Excerpted passage:
========================================================================
Darwin’s initial exposure to a Brazilian rain forest in 1832 evoked this ecstatic reaction in his Diary:

The day has passed delightfully: delight is however a weak term for such transports of pleasure: I have been wandering by myself in a Brazilian forest. . . . The delight one experiences in such times bewilders the mind. —if the eye attempts to follow the flight of a gaudy butter-fly, it is arrested by some strange tree or fruit; if watching an insect one forgets it in the stranger flower it is crawling over. . . . The mind is a chaos of delight . . . . To a person fond of Natural history such a day as this brings with it pleasure more acute than he ever may again experience . . . it is nearly impossible to give an adequate idea of the higher feelings which are excited; wonder, admiration & sublime devotion fill & elevate the mind. (Darwin 2001:42,59)

Diverse life forms of the sea and shore, too, amazed and delighted the twenty-three-year-old naturalist:

Many of these creatures so low in the scale of nature, are most exquisite in their forms & rich colours. —It creates a feeling of wonder that so much beauty should be apparently created for such little purpose. (Darwin 2001;22)


Charles Darwin
When Darwin’s rapturous descriptions of his travels aboard HMS Beagle were read by Alfred Russel Wallace, a daydreaming amateur naturalist fourteen years his junior, the younger man was inspired to embark on his own dangerous odyssey through the tropics. Wallace’s accounts of his eight years as a field naturalist in southeast Asia and four years in the Amazon echo the same unremitting enthusiasm of a naturalist’s adventures and discoveries.

Wallace also unknowingly followed Darwin’s lead in theorizing about the origin of species, independently developing the theory of natural selection, which the senior naturalist had written out more than fifteen years earlier. While still in the jungles of Indonesia, he sent a paper on the subject to Darwin, who was thrown into a panic for fear of being scooped. He rushed to complete his book on the subject in thirteen months, after a decade and a half of procrastination. Their papers were presented jointly at the Linnean Society of London in 1858, with neither man attending, and the Darwin–Wallace theory, as it was originally called, was published that same year; Darwin’s book-length treatment, On the Origin of Species, followed in 1859. Their work touched off a revolution in the life sciences that continues today.

Last year, 2013, was the hundredth anniversary of Wallace’s death—an anniversary that impelled scientists and historians to re-evaluate and celebrate the achievements of this extraordinary field naturalist who became Darwin’s friendly rival. As part of a Wallace Centenary Celebration this past November, I was privileged to bring Sir David Attenborough, the great wildlife filmmaker and broadcaster, to New York, where he lectured to an overflow crowd on his hero “Alfred Russel Wallace and the Birds of Paradise” at the American Museum of Natural History.
========================================================================
Supplied entries:
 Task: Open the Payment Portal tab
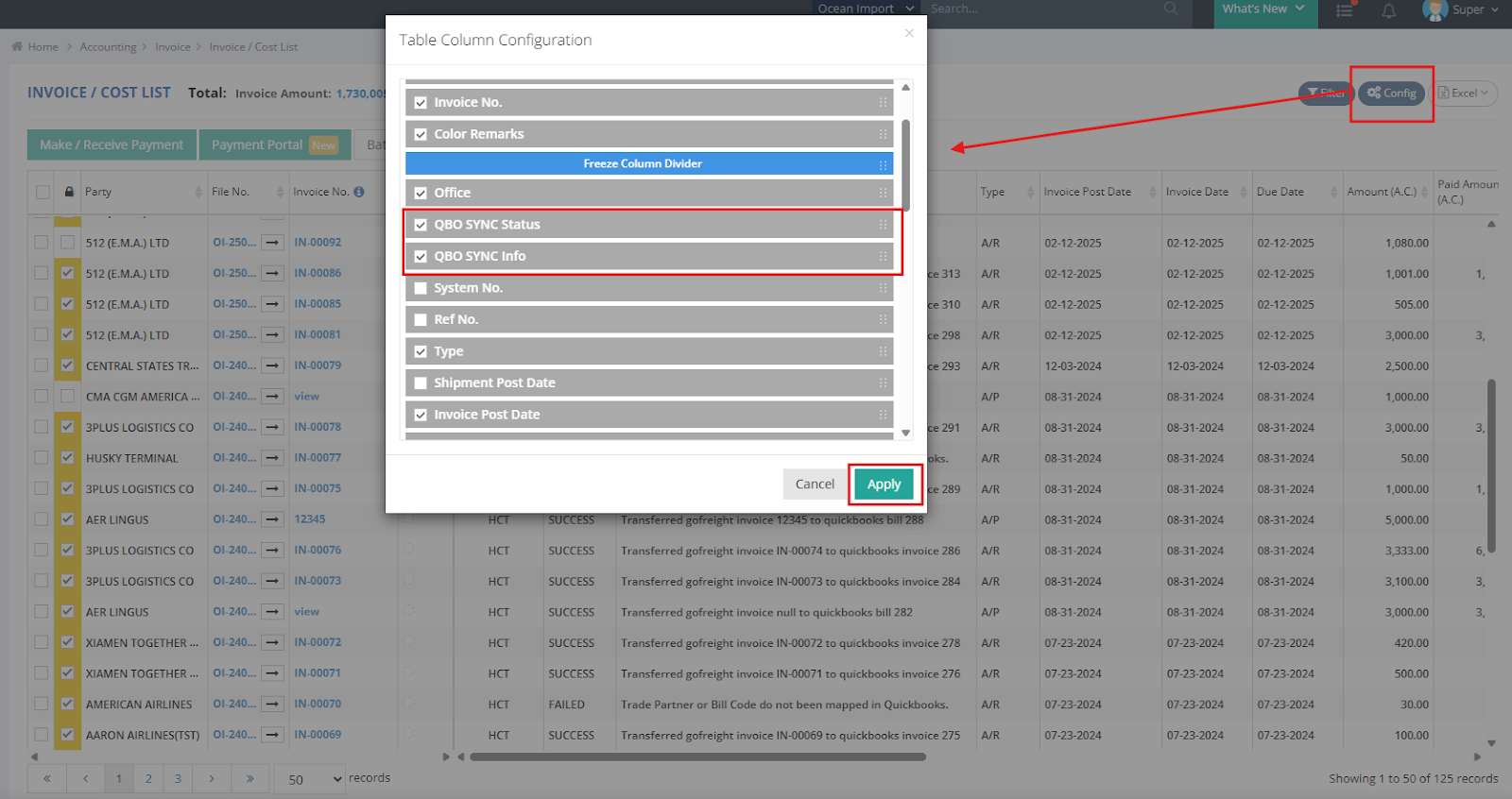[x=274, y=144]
========================================================================
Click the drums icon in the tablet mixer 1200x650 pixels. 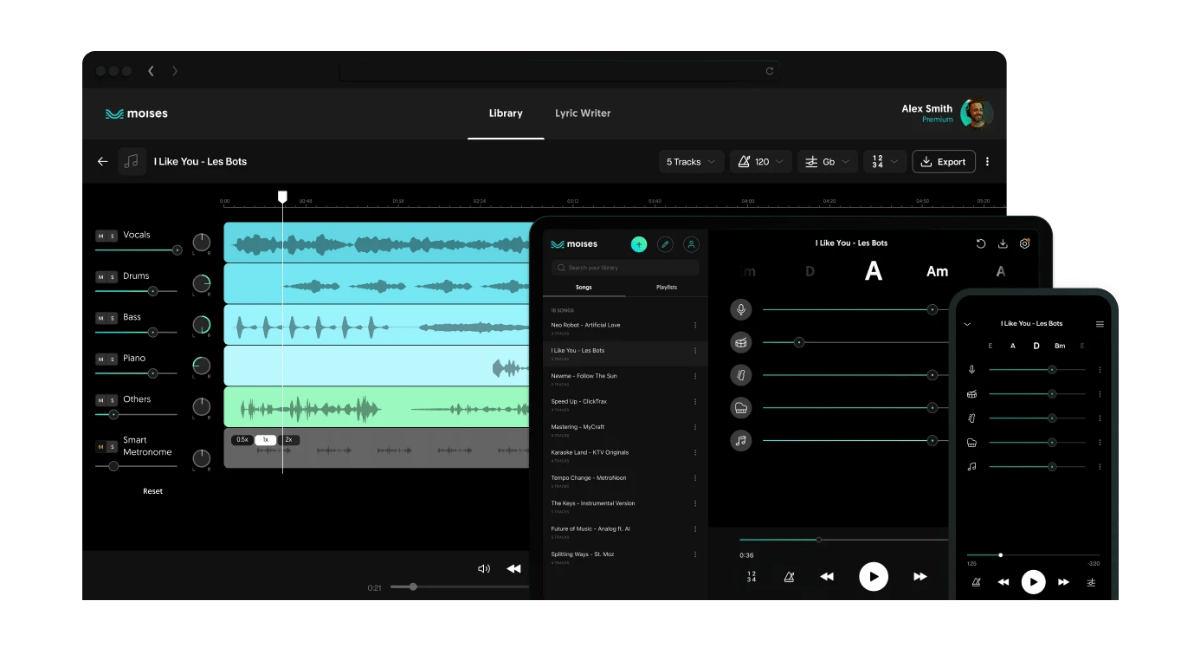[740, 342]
========================================================================
To-do list:
1 – Render this sentence from the passage on Darwin and Wallace into Spanish: "Their work touched off a revolution in the life sciences that continues today."
2 – Quote the stretch of the passage on Darwin and Wallace from "Many of these" through "adventures and discoveries.".
Rely only on the passage on Darwin and Wallace.

Correct answers:
1 – Su trabajo desencadenó una revolución en las ciencias de la vida que continúa hoy.

2 –
Many of these creatures so low in the scale of nature, are most exquisite in their forms & rich colours. —It creates a feeling of wonder that so much beauty should be apparently created for such little purpose. (Darwin 2001;22)


Charles Darwin
When Darwin’s rapturous descriptions of his travels aboard HMS Beagle were read by Alfred Russel Wallace, a daydreaming amateur naturalist fourteen years his junior, the younger man was inspired to embark on his own dangerous odyssey through the tropics. Wallace’s accounts of his eight years as a field naturalist in southeast Asia and four years in the Amazon echo the same unremitting enthusiasm of a naturalist’s adventures and discoveries.